Le Christ d’Engis : un dégagement de polychromie pour une résurrection !

Le Christ d'Engis... dans l'attente d'une résurrection !

Défiguré par une polychromie épaisse aux tons discordants, le Christ d'Engis se trouve aujourd'hui dans un état bien éloigné de son apparence d'origine. Et pourtant, l'étude matérielle a permis de mettre en évidence la présence de nombreuses couches de polychromie sous-jacente. Cette étude matérielle s'est accompagnée d'une étude stylistique réalisée par le Professeur Michel Lefftz (UNamur) ; étude qui a permis très récemment d'attribuer ce Christ à Jean Pépin de Huy et non plus au Maître de La Gleize !

Cet article propose de présenter brièvement les conclusions de l'étude matérielle et invite à la réflexion de la conservation-restauration d'une sculpture en bois polychromé parvenue jusqu'à nous dans un état problématique. Que proposer aujourd'hui pour la sauvegarde d'une œuvre pourtant majeure du patrimoine mosan, restée (trop) longtemps dans l'oubli ?

Le Christ d'Engis (H. 193 cm).

ÉTUDE STYLISTIQUE ET TECHNIQUE D'UN CHRIST EN CROIX DES ALENTOURS DE 1300

Conservé depuis les années 1980 au sein des réserves du musée, le Christ d'Engis n'a jamais fait l'objet d'une étude scientifique ni d'une restauration. En revanche, son exposition à l'extérieur, à peine protégé par les murs de la chapelle, a engendré au fil des siècles l'application de nombreuses couches de couleur. La médiocre qualité de l'actuelle polychromie achevant de défigurer cette œuvre exceptionnelle de la sculpture mosane des alentours de 1300.
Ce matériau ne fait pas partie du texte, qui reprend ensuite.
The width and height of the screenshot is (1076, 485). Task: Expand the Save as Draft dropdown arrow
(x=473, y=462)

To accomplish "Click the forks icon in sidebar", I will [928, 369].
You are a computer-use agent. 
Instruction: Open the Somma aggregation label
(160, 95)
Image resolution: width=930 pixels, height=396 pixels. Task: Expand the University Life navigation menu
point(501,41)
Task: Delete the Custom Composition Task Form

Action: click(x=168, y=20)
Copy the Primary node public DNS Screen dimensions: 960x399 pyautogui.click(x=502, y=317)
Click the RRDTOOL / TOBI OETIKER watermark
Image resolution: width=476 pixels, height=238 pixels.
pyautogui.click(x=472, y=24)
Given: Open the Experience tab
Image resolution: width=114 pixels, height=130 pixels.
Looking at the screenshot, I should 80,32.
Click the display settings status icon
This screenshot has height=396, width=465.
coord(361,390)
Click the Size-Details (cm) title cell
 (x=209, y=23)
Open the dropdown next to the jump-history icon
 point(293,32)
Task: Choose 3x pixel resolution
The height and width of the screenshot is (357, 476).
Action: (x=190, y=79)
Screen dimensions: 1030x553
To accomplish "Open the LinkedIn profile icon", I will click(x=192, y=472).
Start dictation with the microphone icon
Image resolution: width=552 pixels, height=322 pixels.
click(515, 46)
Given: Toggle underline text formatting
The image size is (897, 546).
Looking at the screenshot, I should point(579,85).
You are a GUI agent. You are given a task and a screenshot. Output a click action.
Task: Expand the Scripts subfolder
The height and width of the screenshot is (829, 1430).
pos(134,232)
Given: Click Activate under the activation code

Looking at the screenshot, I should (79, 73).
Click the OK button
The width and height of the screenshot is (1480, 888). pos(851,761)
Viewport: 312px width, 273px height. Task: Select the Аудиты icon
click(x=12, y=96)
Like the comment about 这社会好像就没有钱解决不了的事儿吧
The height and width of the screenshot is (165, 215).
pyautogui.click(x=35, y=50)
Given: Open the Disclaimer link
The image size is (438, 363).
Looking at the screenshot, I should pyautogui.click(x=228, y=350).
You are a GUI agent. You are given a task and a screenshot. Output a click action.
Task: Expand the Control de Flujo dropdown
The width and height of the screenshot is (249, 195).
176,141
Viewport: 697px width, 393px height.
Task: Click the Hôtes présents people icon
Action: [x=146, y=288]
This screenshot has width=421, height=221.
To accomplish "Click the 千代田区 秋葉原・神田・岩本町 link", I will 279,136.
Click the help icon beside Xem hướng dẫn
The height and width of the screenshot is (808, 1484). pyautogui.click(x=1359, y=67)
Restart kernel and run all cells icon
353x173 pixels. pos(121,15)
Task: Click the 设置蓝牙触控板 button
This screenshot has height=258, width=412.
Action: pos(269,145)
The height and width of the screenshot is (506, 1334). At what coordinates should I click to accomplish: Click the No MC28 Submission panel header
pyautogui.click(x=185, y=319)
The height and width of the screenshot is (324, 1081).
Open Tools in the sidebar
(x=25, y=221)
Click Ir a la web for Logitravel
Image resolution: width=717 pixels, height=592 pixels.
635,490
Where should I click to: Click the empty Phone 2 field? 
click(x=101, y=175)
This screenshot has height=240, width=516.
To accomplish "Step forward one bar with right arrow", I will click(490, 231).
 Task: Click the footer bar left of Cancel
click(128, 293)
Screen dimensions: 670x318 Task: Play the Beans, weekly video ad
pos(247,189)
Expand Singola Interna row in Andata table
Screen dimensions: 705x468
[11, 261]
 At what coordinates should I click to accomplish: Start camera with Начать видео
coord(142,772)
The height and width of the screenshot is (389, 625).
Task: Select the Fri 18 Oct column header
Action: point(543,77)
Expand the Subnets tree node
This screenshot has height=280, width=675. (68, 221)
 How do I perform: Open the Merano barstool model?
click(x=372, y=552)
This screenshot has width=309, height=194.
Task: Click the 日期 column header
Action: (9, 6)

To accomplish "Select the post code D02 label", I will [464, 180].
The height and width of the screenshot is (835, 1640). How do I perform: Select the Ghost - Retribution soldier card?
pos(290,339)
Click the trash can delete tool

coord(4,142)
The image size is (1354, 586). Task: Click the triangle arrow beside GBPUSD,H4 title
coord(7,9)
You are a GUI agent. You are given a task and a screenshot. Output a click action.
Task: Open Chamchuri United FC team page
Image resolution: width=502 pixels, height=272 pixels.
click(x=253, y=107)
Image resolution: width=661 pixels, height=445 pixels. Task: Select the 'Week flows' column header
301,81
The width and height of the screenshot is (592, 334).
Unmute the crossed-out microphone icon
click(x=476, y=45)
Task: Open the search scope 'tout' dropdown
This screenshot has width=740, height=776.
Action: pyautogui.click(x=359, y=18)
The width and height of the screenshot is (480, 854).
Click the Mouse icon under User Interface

Détail de la tête du Christ.

Dans son état actuel, le Christ d'Engis ressemble plus à une sculpture en plâtre du XIXe siècle qu'à un chef-d'œuvre de l'art mosan des alentours de 1300. Ce qui est regrettable au vu de sa qualité, de sa rareté, mais également au vu de son importance dans le paysage mosan des premières années du XIVe siècle. En effet, les Christs mosans de cette qualité et de ces dimensions se comptent malheureusement aujourd'hui en petit nombre. D'autant que les recherches récentes - et toujours en cours - du Professeur Michel Lefftz tendent à attribuer ce Christ à Jean Pépin de Huy !

Que faire pour la sauvegarde d'une œuvre aujourd'hui dans un état aussi pitoyable ?L'étude préalable a démontré l'existence de plusieurs polychromies sous-jacentes intéressantes sur le plan historique et technique. La question est de savoir si un dégagement est possible et quel état de surface un dégagement révèlerait-il ?

En concertation avec un comité scientifique composé notamment d'Emmanuelle Mercier et de Myriam Serck-Dewaide (IRPA), il a été décidé de dégager deux fenêtres de grande taille en prenant pour référence la septième polychromie, datant vraisemblablement du XVIe siècle. C'est également le premier niveau esthétiquement intéressant et conservé dans des proportions suffisantes pour justifier un dégagement.

Les résultats sont très encourageants. La surface de la polychromie est de belle qualité, tout comme la surface du bois aux endroits lacunaires. Il faut préciser que ces dégagements sont réalisés au scalpel sous microscope binoculaire et demandent sinon de la patience et de la précision, mais surtout du temps. Ce qui affectent immédiatement le montant total d'une telle entreprise.

Par conséquent, vient ensuite l'étape la plus difficile...La recherche de fonds pour entreprendre une telle restauration.  Les candidatures auprès des Fondations soutenant la recherche et la conservation du patrimoine se font nombreuses ces dernières années ; allant de paire avec une restriction grandissante des subsides octroyés en la matière par les pouvoirs publics. Aussi, se surprend-on à rêver à la mise en place d'un "Tax-shelter du patrimoine" afin d'encourager fortement le mécénat et soulager quelque peu les Fondations qui aident depuis tant d'années à la sauvegarde de notre patrimoine.  Un soutien financier permettrait certainement au Christ d'Engis de sortir de ce tombeau formé par cette épaisse couche de peinture afin de ressusciter une seconde fois !

L'étude préalable a été subsidiée en janvier 2018 et janvier 2019 par la Fondation Catheline Périer - d'Ieteren. Qu'elle en soit ici sincèrement remerciée.